The Advocates for Highway and Auto Safety looked at 15 laws it says states should have, everything from drunken to distracted driving measures, and ranked states based on the number they had in place last year.
Arizona had just four of the 15, one of just three states with so few.
“Arizona is one the worst states unfortunately,” said Cathy Chase, the vice president for governmental affairs for the highway safety group.
“Arizona is in need of some significant upgrades including an upgrade to its booster seat law for children up to age 8 who are at least 57 inches,” she said. “The age and the height are most effective in protecting children, the seatbelt can cut across their neck otherwise.”

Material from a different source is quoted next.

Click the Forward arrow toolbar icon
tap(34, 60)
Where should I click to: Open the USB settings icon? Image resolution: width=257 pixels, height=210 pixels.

Arizona has four of the 15 laws the Advocates for Highway and Auto Safety recommends, one of the lowest rates in the country. The state:
- Six-month teen probation period
- Ignition interlocks
- Impaired driving/child endangerment
- Open container law
- Primary seat belt enforcement, front
- Primary seat belt enforcement, rear
- All-rider motorcycle helmet
- Booster seat law
- Minimum age 16 for learner’s
- Teen supervised driving
- Teen nighttime restrictions
- Teen passenger restrictions
- Teen cell phone restrictions
- Age 18 unrestricted license
- All-ages text-messaging restrictions
But one state official criticized the report, saying it overlooks important highway safety laws where Arizona is among the best in the nation.
“They don’t like Arizona and I don’t agree with them on anything they say,” said Alberto Gutier, director of the Governor’s Office of Highway Safety.
Gutier said Arizona has some of the toughest laws in the country for impaired driving, and noted that the report does not incorporate speeding and aggressive driving, areas the state has cracked down on. He also boasted about Arizona’s high ratings from Mothers Against Drunk Driving.
“Arizona was only the fourth state in the union that received five stars from MADD two cycles in a row,” Gutier said. “MADD doesn’t like anybody but they like us.”
The state has not done nearly so well in the highway advocates report card, finishing near the bottom of the rankings for at least five years in the annual Roadmap of State Highway Safety Laws.
Arizona got a “red rating” for its lack of targeted laws. Among the shortcomings cited by the report were Arizona’s lack of a front and rear primary enforcement seat belt law, an all-rider motorcycle helmet law and an all-driver text messaging restriction.
Jacqueline Gillan, president of Advocates for Highway and Auto Safety, said the report is meant to expose deadly gaps in “essential” laws and should serve as a wake-up call for lawmakers.
State Sen. Steve Farley, D-Tucson, said he hopes Arizona will reach a turning point this year when it comes to making roads safer.
Farley said he was the first legislator in the country to call for a ban on texting while driving when he introduced that bill in January 2007 – but Arizona remains one of just two without any sort of ban. Now he believes the ban has a chance of becoming law this year.
“We are a real outlier by not having that law,” Farley said. “It was all because of one person, (former state Senate President) Andy Biggs, who is now in Congress so he can’t block it anymore.
“I think there is a real chance that we can get higher up that list and join the rest of the other states in making our roads safer,” Farley said.
He said hopes to have a floor vote as early as this week on his bill banning phone use behind the wheel by novice drivers. If that goes well, he said, he may push for a statewide ban for all drivers.
Gillan said tougher laws cannot come too soon, pointing to a recent uptick in traffic deaths at the state and national level.
“Almost 900 people died in 2015 on Arizona highways and roadways,” Gillan said. “For a state the size of Arizona, that is a huge fatality toll.
“If 900 people were dying because of some other illness there would be quite an outcry and I assure you that the state legislature would do all they could to save those lives,” she said.